Pre-approvals are certainly beneficial. However, they can also be very disappointing if you are not prepared to know what they actually mean.

They DON’T mean…

They don’t mean that you have a mortgage.Until there is a Purchase Agreement (a written up contract to purchase a property) actually submitted to a bank and a commitment from the bank offered to the client, there is no mortgage.
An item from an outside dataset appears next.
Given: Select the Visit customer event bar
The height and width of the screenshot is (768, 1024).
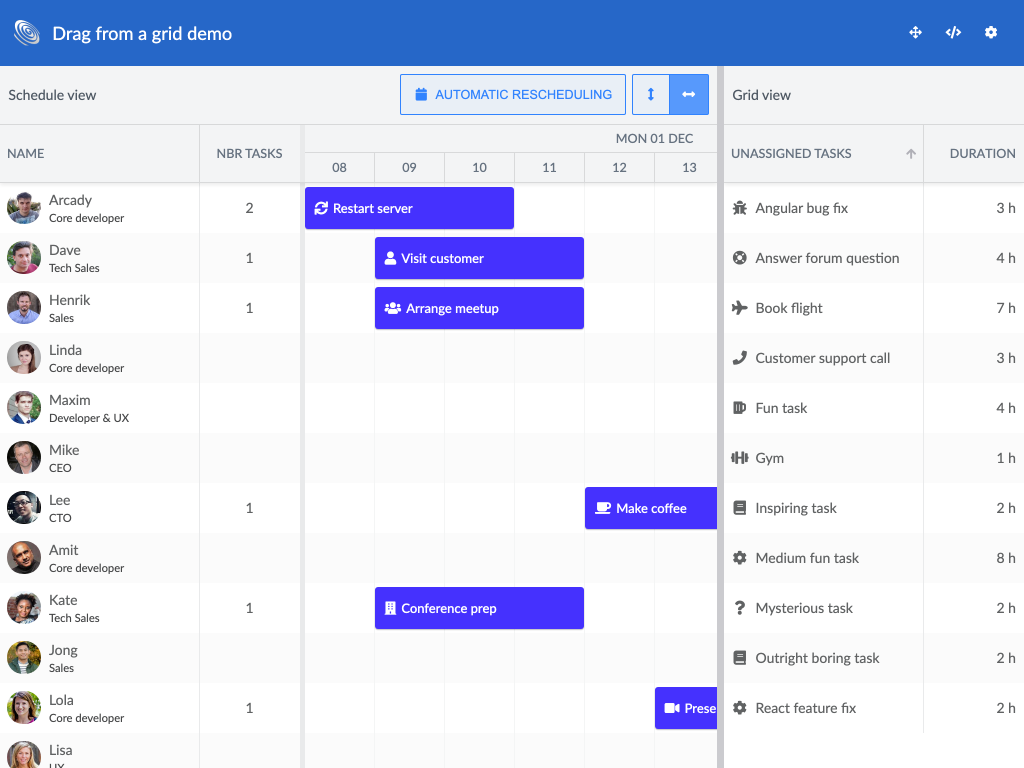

Your bank will often say, “You are pre-approved on a mortgage based on a specific rate that is being offered during this time.” Factors such as the amount of income you bring in, the amount of debt you have and even the property itself will determine whether or not the bank will actually give you a mortgage.

They don’t mean that the rate you are pre-approved for will be the rate you pay. Rate holds are temporary and depending on whether or not you qualify for the rate, you may not get what you initially bargained for.

To get a pre-approval that is solid it is important to know exactly what the terms of the pre-approval mortgage are. Pre-approvals should show exactly what you qualify for in terms of how much money you will be able to borrow for a mortgage based on your financial profile.

A good pre-approval…

A good pre-approval will reflect that you properly income qualify. As mentioned previously, many banks will give you a pre-approval based on a rate guarantee, NOT ON YOUR INCOME. This means that you may be in a lurch because the bank has not pre-approved you properly. A good pre-approval will be based on asking for documents to prove your income. The last thing you want is to be “pre-approved” only to be told after you’ve made an offer on a property that you actually don’t qualify.

A good pre-approval will let you know how much money you will need to provide for a down payment along with closing costs. There are more costs involved in purchasing a property than just the down payment. Costs such as legal costs, title transfer costs, property transfer tax costs (if applicable), appraisal costs (if applicable), etc. are often not talked about when initially going to your bank to ask for a mortgage loan.

A good pre-approval will secure a rate for 90 to 120 days. If rates are trending down, even when you have a negotiated pre-approval rate, you should be able to take advantage of the lower rate. Pre-approvals are excellent when rates are trending up. They secure the lowest rate, even when the bank has raised their rates. But be careful! Every bank has their own guidelines as to guaranteed rates and whether or not they will commit to the lower rate they initially negotiated with you.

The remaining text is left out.